__SOURCE__:
By November 18, 2007January 24th, 2018Presentation: Academic, Presentations, Vita

My paper on Woodbridge’s reading of Aristotle entitled “The Natural History of the Soul” has been accepted for the 2008 meeting of the Society for the Advancement of American Philosophy. The paper is part of a panel with Daniel Brunson, a graduate student here at Penn State and Rose Cherubin of George Mason University. The panel is entitled American Philosophy and the Legacies of Greek Thinking. The panel abstract is below:

Greek thinking has historically been engaged by American philosophers in at least three (not always mutually exclusive) ways. Roughly speaking, the first involves the discussion and interpretation of specific Greek texts. The second involves the development, often in new contexts, of ideas inspired by or rooted in Greek ideas, but not necessarily identical to them. The third way is the apparently independent development of ideas and ways of thinking that parallel those found in Greek thought, where there is no evidence of direct influence. The papers in this panel illustrates all three modes by which Greek thinking has been engaged by American philosophers.

The first paper, entitled The Natural History of the Soul, takes up the first and second modes by focusing on a set of lectures Fredrick Woodbridge gave in 1930 on Aristotle’s De Anima in which he reads Aristotle as concerned primarily with the being and meaning of nature. The paper is divided into three sections. The first considers Woodbridge’s innovative account of Aristotle’s method, which is guided by Aristotle’s own theoretical practice of attempting to put the natural phenomena he encounters into words. This methodological commitment to the articulation of things suggests the importance of Aristotle’s own ontological orientation toward language, which is the focus of the second section of the paper. Finally, drawing on Woodbridge’s account of how, for Aristotle, it is natural for things to go into language the paper will conclude with a discussion of Aristotle’s understanding of the intelligibility of things that links Aristotle’s naturalism to both Woodbridge’s conception of cooperation and Dewey’s understanding of transaction.

__OBJECTIVE A__:
Answer these about the post on Woodbridge and Aristotle:
(i) The paper was accepted for the 2008 meeting of which society?
(ii) What is the third way, per the panel abstract, in which American philosophers have engaged Greek thinking?
(iii) In what year did Woodbridge give his lectures on Aristotle's De Anima?
__OBJECTIVE B__: From the post on Woodbridge and Aristotle, write out the stretch from "Greek thinking has historically" through "by American philosophers." word for word.

__SUPPLIED INFORMATION__:
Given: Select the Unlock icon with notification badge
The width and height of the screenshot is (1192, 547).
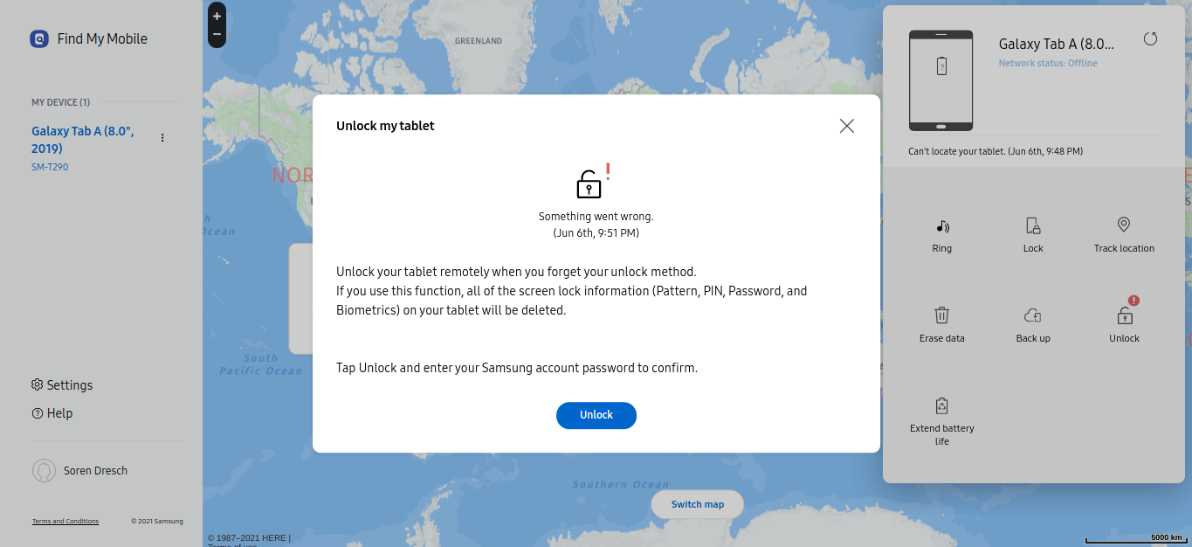Looking at the screenshot, I should [x=1123, y=324].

__TASK SOLUTION A__:
(i) The Society for the Advancement of American Philosophy.
(ii) The apparently independent development of ideas and ways of thinking that parallel those found in Greek thought, where there is no evidence of direct influence.
(iii) 1930.

__TASK SOLUTION B__:
Greek thinking has historically been engaged by American philosophers in at least three (not always mutually exclusive) ways. Roughly speaking, the first involves the discussion and interpretation of specific Greek texts. The second involves the development, often in new contexts, of ideas inspired by or rooted in Greek ideas, but not necessarily identical to them. The third way is the apparently independent development of ideas and ways of thinking that parallel those found in Greek thought, where there is no evidence of direct influence. The papers in this panel illustrates all three modes by which Greek thinking has been engaged by American philosophers.